= Beginning of Section =

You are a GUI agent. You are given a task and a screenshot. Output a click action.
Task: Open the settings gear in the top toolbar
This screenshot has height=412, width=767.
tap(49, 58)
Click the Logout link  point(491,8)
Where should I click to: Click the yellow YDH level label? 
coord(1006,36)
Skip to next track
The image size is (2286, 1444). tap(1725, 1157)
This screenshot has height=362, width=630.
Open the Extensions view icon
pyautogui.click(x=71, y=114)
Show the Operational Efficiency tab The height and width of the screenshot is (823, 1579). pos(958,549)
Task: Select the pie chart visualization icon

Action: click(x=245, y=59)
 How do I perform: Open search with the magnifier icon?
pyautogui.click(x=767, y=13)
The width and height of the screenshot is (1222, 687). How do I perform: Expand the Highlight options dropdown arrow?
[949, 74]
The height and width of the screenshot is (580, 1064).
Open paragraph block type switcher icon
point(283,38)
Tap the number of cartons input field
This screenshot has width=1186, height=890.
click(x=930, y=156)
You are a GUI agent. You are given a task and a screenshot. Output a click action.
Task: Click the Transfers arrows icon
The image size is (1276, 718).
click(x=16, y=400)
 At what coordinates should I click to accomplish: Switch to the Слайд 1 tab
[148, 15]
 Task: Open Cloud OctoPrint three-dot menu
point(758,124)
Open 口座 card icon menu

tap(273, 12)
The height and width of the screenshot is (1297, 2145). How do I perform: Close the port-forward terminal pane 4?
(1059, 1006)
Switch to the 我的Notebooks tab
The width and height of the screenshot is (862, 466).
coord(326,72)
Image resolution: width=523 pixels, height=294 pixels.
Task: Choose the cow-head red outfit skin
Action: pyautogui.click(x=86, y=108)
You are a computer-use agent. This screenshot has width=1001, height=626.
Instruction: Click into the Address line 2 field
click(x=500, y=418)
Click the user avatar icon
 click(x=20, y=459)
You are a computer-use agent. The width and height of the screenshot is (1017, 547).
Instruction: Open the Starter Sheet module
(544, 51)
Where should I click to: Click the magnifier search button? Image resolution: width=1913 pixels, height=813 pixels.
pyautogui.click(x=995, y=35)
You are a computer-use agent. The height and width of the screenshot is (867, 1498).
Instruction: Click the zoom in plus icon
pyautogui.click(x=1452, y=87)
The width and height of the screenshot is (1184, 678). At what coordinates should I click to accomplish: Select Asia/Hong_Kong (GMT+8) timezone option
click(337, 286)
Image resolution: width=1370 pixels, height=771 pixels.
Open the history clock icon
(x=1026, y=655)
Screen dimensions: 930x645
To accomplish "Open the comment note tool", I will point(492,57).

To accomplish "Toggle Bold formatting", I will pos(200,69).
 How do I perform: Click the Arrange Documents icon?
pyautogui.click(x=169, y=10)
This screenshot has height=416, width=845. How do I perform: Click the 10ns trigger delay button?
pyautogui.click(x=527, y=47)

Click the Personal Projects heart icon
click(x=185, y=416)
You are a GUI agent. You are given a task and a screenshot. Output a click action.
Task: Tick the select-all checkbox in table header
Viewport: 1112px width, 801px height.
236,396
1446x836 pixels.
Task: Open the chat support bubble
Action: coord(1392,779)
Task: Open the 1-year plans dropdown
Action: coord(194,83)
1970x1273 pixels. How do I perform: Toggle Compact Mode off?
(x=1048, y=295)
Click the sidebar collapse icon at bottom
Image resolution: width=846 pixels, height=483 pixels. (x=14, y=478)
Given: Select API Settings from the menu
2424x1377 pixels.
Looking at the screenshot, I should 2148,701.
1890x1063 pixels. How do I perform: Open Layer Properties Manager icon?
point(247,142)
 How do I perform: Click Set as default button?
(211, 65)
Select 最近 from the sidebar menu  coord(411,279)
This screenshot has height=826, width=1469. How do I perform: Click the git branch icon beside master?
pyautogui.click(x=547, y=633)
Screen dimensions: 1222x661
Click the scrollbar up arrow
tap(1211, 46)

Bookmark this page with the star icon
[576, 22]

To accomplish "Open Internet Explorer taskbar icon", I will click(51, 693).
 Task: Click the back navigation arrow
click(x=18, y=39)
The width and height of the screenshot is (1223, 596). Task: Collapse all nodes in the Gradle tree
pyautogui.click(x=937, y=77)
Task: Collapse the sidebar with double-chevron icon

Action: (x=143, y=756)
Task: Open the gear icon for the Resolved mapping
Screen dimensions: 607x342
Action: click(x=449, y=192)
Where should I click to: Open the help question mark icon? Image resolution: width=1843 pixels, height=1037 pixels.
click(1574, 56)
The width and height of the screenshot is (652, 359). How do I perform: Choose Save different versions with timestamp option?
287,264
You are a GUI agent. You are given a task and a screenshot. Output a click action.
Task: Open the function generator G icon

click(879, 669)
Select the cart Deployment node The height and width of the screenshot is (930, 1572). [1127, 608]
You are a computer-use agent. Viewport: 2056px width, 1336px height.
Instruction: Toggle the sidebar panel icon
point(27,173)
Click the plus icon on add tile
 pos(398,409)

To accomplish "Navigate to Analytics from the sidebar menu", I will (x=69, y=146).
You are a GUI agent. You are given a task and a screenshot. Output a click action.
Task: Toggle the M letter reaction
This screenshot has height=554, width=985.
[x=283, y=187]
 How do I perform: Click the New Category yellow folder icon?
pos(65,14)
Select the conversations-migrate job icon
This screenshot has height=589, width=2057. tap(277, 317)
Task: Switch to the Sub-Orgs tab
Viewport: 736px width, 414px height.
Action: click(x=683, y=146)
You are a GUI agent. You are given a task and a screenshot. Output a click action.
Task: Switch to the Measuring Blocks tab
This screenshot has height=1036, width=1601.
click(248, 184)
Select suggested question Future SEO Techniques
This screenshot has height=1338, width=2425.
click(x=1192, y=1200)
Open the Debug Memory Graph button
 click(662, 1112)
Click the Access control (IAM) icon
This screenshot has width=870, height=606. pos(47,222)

= End of Section =

Exercise objective: Only one part of the material above is to be transcribed, namely the lines starting with the line that has "1890x1063 pixels. How" and going on through the line that has "Select the cart", exactly as they stand.

Answer space:
1890x1063 pixels. How do I perform: Open Layer Properties Manager icon?
point(247,142)
 How do I perform: Click Set as default button?
(211, 65)
Select 最近 from the sidebar menu  coord(411,279)
This screenshot has height=826, width=1469. How do I perform: Click the git branch icon beside master?
pyautogui.click(x=547, y=633)
Screen dimensions: 1222x661
Click the scrollbar up arrow
tap(1211, 46)

Bookmark this page with the star icon
[576, 22]

To accomplish "Open Internet Explorer taskbar icon", I will click(51, 693).
 Task: Click the back navigation arrow
click(x=18, y=39)
The width and height of the screenshot is (1223, 596). Task: Collapse all nodes in the Gradle tree
pyautogui.click(x=937, y=77)
Task: Collapse the sidebar with double-chevron icon

Action: (x=143, y=756)
Task: Open the gear icon for the Resolved mapping
Screen dimensions: 607x342
Action: click(x=449, y=192)
Where should I click to: Open the help question mark icon? Image resolution: width=1843 pixels, height=1037 pixels.
click(1574, 56)
The width and height of the screenshot is (652, 359). How do I perform: Choose Save different versions with timestamp option?
287,264
You are a GUI agent. You are given a task and a screenshot. Output a click action.
Task: Open the function generator G icon

click(879, 669)
Select the cart Deployment node The height and width of the screenshot is (930, 1572). [1127, 608]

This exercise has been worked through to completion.